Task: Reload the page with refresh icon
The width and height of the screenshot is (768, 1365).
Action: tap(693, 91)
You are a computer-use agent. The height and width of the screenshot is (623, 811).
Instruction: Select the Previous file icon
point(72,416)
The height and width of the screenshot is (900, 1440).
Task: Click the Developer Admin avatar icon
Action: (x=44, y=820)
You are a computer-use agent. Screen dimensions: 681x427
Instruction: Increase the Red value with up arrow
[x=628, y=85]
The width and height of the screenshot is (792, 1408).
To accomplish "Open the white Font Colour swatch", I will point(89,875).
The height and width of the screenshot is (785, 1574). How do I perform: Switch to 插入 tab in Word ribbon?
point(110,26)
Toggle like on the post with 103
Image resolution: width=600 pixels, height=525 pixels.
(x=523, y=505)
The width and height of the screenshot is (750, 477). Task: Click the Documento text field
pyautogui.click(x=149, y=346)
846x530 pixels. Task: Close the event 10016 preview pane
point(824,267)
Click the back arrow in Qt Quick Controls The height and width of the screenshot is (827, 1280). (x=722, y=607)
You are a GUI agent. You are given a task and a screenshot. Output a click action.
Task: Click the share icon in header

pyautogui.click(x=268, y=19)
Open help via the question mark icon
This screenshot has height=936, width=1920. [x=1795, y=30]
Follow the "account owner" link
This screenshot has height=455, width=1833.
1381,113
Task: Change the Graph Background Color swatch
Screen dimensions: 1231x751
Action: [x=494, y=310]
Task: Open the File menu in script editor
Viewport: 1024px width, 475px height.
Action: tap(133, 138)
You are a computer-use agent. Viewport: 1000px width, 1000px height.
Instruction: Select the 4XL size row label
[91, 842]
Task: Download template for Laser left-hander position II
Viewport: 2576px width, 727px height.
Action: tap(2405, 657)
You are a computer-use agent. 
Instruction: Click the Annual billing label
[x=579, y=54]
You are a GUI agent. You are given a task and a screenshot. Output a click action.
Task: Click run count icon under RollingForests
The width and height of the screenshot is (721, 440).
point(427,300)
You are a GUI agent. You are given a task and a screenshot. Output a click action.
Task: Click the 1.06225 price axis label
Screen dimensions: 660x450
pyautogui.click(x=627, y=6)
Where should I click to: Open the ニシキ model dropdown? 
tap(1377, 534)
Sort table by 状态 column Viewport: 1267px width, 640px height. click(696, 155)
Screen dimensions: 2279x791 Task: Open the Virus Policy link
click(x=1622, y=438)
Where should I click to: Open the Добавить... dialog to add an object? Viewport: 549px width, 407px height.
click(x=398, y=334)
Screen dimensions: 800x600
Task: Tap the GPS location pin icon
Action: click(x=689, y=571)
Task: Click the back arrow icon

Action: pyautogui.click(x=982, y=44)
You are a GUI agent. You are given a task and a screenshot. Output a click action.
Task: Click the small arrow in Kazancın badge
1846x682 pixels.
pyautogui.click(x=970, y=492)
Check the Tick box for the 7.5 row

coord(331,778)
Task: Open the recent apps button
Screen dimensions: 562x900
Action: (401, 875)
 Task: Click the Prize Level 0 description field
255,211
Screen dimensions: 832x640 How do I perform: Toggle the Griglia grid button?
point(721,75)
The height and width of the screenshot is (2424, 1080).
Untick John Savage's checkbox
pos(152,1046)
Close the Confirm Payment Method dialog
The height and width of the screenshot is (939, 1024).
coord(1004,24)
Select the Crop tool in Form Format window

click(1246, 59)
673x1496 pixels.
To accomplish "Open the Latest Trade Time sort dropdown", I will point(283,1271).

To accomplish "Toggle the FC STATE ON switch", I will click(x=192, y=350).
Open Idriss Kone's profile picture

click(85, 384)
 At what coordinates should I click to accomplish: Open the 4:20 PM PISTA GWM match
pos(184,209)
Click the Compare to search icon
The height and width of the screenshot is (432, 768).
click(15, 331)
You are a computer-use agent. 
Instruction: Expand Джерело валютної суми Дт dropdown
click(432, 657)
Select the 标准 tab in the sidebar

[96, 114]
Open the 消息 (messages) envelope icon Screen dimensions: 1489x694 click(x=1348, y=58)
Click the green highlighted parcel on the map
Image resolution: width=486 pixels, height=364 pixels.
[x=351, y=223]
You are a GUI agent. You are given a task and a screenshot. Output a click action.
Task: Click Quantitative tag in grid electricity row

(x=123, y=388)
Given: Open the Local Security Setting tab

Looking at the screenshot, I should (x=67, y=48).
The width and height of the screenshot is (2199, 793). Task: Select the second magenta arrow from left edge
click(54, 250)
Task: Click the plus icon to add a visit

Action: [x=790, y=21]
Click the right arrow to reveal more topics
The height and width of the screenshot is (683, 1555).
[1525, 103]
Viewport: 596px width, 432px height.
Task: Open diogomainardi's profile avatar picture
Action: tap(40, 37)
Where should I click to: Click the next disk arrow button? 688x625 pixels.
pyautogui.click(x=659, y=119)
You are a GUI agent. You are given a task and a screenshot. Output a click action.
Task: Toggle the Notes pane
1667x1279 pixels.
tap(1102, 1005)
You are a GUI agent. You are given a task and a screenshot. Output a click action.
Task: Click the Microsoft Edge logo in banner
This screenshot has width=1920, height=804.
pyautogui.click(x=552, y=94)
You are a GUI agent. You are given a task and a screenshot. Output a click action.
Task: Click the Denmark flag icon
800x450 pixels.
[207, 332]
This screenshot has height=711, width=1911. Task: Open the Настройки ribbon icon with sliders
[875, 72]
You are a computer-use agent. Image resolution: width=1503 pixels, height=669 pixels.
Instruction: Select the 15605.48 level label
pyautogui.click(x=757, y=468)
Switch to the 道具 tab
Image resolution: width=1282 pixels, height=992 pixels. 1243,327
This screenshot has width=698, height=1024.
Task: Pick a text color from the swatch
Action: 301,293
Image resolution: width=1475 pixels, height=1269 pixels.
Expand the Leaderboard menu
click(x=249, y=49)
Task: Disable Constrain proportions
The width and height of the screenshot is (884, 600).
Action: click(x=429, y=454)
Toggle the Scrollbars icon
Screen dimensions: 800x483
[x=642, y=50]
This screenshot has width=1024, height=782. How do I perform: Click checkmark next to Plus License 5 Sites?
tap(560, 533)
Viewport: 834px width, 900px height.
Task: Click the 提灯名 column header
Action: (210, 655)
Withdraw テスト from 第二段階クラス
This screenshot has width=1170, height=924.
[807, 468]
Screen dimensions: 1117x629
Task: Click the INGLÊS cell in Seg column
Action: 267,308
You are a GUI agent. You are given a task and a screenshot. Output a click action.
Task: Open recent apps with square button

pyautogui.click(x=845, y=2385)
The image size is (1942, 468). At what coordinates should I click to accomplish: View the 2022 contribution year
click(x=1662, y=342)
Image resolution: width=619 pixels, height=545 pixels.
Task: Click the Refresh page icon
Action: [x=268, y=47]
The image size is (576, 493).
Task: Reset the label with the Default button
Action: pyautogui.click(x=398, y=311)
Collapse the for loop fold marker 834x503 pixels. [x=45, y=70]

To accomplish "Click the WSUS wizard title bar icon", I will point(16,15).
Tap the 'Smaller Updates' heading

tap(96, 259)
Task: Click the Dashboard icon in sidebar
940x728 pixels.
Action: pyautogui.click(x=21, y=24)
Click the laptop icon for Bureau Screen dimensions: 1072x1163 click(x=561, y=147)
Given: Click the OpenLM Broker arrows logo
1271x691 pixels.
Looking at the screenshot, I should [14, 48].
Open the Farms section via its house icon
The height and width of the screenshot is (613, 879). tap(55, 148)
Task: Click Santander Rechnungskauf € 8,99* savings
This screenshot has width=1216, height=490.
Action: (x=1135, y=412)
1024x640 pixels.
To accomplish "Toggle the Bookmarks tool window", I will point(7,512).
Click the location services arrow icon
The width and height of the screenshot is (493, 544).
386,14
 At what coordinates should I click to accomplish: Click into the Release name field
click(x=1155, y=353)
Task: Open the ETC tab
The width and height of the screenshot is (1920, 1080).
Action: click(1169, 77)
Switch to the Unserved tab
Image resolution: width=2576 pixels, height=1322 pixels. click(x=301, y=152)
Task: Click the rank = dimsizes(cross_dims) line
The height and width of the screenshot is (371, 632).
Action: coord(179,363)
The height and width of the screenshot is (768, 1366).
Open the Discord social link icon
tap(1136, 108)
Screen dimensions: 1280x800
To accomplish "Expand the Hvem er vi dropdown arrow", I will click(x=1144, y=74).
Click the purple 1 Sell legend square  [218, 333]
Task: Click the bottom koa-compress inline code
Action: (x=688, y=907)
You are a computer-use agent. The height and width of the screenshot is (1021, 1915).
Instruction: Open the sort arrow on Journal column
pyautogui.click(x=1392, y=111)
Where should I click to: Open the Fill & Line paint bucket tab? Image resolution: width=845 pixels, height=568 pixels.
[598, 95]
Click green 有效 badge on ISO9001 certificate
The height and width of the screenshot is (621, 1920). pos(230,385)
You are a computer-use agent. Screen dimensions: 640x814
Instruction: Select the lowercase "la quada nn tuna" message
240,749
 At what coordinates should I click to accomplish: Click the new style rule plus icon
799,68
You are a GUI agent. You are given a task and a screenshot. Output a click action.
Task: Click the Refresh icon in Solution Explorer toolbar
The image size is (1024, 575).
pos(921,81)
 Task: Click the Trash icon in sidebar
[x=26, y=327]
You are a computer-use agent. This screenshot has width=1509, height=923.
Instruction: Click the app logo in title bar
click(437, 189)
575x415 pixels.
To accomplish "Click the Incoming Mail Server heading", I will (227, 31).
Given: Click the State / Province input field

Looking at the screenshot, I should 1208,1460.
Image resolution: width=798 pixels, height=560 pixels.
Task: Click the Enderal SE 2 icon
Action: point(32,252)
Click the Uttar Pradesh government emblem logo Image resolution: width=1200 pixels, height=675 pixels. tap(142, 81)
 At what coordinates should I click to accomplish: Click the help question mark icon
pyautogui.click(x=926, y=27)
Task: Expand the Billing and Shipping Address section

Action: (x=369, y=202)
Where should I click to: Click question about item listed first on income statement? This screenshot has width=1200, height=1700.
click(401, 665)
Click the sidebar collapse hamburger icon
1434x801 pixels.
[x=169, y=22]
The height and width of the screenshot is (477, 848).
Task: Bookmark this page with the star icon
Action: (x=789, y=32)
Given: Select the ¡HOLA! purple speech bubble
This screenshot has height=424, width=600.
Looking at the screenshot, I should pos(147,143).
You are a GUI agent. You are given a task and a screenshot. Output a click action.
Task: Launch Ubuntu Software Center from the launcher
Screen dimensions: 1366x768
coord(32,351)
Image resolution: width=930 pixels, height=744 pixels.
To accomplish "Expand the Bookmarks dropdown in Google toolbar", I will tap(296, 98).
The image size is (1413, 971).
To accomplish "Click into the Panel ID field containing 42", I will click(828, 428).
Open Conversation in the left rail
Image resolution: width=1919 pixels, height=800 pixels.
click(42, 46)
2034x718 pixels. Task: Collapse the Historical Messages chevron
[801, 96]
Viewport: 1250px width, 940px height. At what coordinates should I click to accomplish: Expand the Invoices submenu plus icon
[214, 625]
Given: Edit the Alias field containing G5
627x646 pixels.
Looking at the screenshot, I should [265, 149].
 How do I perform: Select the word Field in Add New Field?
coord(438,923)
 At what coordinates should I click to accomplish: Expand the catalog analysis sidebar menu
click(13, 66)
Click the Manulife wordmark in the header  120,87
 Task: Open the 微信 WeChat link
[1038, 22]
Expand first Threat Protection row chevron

■ Required work
For the listing above, print only the lines starting at the line containing "Expand the Leaderboard menu" and ending at the line containing "Collapse the for", exactly, both included.

■ Answer to the exercise
Expand the Leaderboard menu
click(x=249, y=49)
Task: Disable Constrain proportions
The width and height of the screenshot is (884, 600).
Action: click(x=429, y=454)
Toggle the Scrollbars icon
Screen dimensions: 800x483
[x=642, y=50]
This screenshot has width=1024, height=782. How do I perform: Click checkmark next to Plus License 5 Sites?
tap(560, 533)
Viewport: 834px width, 900px height.
Task: Click the 提灯名 column header
Action: (210, 655)
Withdraw テスト from 第二段階クラス
This screenshot has width=1170, height=924.
[807, 468]
Screen dimensions: 1117x629
Task: Click the INGLÊS cell in Seg column
Action: 267,308
You are a GUI agent. You are given a task and a screenshot. Output a click action.
Task: Open recent apps with square button

pyautogui.click(x=845, y=2385)
The image size is (1942, 468). At what coordinates should I click to accomplish: View the 2022 contribution year
click(x=1662, y=342)
Image resolution: width=619 pixels, height=545 pixels.
Task: Click the Refresh page icon
Action: [x=268, y=47]
The image size is (576, 493).
Task: Reset the label with the Default button
Action: pyautogui.click(x=398, y=311)
Collapse the for loop fold marker 834x503 pixels. [x=45, y=70]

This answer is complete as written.